Aim of the task: Retype the material from the line with "Switch to the STUDY-PACK tab" to the line with "(x=29, y=42)", both included, character for character.

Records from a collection
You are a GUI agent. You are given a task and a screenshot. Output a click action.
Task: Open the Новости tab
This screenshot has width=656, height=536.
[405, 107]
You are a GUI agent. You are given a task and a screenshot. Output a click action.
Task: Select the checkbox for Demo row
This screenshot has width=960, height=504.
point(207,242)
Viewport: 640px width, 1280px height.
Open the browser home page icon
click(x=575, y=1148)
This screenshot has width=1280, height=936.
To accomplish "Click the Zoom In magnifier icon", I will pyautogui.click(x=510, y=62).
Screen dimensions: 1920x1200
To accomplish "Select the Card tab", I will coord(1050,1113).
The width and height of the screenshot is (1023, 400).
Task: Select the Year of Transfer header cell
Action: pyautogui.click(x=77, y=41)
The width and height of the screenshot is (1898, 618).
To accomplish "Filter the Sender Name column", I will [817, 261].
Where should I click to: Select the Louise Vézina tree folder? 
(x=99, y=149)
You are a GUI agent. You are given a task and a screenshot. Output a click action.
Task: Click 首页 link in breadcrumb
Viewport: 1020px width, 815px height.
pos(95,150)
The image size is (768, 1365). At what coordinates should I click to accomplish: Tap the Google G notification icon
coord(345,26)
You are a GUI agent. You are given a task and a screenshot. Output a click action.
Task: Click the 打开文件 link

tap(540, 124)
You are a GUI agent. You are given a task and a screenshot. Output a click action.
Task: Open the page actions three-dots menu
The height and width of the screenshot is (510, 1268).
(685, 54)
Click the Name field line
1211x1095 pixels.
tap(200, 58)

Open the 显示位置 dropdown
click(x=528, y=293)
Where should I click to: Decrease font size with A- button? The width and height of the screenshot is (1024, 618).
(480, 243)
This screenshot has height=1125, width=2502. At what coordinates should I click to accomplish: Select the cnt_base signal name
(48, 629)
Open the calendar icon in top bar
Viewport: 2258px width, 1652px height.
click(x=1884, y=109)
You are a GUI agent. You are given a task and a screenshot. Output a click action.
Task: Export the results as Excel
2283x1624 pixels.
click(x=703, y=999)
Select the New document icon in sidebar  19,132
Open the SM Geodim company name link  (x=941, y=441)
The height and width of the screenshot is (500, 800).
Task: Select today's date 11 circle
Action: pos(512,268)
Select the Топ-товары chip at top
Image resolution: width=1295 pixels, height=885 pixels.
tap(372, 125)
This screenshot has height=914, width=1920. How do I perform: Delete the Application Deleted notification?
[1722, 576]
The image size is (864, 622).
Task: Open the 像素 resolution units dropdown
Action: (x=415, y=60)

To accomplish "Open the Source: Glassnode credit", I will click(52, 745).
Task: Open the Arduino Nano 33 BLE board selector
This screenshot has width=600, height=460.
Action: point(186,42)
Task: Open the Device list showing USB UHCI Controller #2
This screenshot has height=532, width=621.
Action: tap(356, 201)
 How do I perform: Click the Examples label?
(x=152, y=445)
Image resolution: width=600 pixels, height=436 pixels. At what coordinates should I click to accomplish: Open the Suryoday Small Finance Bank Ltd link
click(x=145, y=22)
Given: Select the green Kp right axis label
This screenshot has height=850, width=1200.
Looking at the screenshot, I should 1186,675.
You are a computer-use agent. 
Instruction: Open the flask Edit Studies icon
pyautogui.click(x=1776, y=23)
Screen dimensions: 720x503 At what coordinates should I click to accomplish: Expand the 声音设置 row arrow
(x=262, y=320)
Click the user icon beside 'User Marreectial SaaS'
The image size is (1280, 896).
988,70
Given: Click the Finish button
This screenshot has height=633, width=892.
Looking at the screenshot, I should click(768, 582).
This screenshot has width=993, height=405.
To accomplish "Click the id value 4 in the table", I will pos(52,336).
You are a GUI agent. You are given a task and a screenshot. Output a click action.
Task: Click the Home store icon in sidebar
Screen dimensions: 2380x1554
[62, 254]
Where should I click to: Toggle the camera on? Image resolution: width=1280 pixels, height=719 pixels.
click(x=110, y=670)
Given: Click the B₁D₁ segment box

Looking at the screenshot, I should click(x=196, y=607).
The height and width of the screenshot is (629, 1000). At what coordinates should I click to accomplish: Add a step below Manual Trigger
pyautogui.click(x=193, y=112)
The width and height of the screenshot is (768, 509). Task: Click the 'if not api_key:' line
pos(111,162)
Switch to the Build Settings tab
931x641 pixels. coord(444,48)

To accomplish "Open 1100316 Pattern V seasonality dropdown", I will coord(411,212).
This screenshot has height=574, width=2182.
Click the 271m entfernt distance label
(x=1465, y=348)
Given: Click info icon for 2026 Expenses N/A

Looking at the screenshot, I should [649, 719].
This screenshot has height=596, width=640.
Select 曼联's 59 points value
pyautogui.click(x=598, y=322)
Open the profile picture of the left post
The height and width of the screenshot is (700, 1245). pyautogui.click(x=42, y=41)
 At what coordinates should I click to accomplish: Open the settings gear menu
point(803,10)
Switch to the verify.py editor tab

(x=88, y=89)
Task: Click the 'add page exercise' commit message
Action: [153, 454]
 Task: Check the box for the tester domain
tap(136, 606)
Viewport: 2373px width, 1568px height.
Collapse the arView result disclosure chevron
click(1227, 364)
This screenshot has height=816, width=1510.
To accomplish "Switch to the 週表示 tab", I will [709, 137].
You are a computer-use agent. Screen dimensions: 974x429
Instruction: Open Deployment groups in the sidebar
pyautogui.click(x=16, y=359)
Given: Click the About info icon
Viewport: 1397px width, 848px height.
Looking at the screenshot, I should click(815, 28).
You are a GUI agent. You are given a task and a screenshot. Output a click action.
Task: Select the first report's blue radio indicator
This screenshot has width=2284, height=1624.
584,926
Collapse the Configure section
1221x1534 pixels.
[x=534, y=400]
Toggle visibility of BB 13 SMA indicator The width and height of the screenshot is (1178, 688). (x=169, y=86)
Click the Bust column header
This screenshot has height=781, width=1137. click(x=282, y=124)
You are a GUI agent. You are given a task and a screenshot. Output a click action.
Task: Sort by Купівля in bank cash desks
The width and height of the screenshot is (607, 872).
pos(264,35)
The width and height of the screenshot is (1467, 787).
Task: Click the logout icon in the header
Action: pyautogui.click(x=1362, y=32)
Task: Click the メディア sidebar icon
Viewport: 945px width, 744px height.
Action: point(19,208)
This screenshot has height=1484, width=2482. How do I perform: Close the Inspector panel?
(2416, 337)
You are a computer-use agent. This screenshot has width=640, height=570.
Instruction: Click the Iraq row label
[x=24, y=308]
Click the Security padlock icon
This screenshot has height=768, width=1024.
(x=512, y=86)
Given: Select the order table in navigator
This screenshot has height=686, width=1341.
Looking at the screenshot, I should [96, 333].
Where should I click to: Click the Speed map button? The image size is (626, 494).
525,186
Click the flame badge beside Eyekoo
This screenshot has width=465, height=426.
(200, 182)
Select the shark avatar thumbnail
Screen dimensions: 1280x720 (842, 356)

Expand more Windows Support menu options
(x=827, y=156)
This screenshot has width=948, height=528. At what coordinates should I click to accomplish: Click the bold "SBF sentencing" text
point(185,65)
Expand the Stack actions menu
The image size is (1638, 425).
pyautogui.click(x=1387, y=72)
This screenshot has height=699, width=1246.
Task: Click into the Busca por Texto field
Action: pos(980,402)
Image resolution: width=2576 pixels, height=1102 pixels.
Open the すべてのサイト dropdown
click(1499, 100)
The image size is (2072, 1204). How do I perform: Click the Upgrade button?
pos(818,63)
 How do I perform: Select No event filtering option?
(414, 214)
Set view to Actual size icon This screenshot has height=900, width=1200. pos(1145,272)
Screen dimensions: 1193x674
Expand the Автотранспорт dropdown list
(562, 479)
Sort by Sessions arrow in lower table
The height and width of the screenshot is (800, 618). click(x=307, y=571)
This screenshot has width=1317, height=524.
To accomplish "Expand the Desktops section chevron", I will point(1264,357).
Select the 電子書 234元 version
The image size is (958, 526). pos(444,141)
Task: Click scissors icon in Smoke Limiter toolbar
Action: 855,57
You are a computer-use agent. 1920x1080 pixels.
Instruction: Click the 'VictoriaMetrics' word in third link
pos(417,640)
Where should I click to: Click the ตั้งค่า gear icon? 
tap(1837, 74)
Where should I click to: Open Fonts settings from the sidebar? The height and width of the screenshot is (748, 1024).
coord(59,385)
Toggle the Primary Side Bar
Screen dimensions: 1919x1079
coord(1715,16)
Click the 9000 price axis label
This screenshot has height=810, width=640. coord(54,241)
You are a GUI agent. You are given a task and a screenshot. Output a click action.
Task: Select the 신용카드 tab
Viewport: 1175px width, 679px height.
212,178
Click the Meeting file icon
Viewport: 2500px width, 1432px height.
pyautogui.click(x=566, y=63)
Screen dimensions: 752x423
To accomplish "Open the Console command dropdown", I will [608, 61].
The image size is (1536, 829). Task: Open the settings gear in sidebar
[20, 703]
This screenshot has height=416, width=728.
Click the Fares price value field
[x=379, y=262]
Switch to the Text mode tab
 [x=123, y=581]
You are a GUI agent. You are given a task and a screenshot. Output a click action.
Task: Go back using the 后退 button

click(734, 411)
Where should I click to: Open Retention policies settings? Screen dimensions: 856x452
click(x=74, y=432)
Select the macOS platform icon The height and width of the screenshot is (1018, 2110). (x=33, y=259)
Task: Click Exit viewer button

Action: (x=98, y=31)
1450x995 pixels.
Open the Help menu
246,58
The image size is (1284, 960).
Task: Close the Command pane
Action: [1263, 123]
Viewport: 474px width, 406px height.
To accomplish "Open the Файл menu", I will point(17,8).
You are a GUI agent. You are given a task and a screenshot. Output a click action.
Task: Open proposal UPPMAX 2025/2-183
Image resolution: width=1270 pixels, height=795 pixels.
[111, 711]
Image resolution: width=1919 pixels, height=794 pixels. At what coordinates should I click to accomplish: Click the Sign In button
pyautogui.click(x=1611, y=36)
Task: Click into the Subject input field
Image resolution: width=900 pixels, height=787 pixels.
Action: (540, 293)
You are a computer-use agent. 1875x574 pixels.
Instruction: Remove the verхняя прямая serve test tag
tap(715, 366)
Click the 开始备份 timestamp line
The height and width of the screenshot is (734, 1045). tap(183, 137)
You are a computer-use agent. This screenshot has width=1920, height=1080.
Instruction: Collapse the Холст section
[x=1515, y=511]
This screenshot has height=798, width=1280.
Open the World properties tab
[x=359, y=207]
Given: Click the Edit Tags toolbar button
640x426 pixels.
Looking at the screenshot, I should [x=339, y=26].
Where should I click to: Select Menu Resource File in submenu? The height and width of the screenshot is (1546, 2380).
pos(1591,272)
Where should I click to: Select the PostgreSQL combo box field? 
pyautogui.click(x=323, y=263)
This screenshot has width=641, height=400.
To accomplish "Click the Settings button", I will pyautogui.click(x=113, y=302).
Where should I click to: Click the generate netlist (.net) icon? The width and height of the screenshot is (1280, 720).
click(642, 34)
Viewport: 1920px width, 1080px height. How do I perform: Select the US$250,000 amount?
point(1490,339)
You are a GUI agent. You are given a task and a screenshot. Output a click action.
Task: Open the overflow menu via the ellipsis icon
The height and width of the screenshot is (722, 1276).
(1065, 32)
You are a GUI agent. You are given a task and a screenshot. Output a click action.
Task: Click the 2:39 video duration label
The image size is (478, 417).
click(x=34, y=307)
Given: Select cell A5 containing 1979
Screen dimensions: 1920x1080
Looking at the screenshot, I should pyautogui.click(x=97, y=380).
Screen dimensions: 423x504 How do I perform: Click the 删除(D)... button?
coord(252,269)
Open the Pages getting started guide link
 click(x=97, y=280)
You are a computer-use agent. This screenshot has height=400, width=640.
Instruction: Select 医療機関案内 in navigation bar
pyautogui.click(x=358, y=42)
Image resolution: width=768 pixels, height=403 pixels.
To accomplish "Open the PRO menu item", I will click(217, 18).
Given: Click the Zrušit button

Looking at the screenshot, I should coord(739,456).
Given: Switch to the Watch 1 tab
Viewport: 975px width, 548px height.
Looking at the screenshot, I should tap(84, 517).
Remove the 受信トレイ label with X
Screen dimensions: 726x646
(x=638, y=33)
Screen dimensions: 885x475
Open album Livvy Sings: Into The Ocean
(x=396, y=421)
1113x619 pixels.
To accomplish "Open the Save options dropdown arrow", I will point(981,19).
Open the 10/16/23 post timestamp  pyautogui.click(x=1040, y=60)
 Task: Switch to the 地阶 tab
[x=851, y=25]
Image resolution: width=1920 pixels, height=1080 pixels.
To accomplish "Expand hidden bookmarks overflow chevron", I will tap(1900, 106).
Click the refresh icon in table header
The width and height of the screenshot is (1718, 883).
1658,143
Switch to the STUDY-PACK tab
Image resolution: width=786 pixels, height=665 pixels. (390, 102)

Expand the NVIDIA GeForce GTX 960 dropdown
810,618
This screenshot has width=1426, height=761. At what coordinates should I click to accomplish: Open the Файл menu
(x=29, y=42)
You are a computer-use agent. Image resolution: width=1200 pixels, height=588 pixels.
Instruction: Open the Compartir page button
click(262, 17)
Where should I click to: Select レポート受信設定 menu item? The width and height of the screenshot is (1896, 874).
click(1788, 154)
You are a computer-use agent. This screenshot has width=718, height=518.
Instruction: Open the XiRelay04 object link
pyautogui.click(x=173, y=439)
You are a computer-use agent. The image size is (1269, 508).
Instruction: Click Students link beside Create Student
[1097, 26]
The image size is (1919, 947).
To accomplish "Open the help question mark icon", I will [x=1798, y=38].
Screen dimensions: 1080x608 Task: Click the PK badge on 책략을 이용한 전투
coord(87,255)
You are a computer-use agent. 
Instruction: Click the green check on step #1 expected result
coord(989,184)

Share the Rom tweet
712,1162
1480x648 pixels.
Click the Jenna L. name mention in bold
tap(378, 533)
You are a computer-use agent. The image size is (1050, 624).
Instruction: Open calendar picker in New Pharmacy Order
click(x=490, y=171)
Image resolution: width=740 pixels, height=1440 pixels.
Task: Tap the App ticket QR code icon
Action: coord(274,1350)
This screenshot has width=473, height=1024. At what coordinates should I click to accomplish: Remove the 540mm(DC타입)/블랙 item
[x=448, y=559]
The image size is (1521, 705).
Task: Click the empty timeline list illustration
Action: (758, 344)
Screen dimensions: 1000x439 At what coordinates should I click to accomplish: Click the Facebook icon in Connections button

Finished task:
Switch to the STUDY-PACK tab
Image resolution: width=786 pixels, height=665 pixels. (390, 102)

Expand the NVIDIA GeForce GTX 960 dropdown
810,618
This screenshot has width=1426, height=761. At what coordinates should I click to accomplish: Open the Файл menu
(x=29, y=42)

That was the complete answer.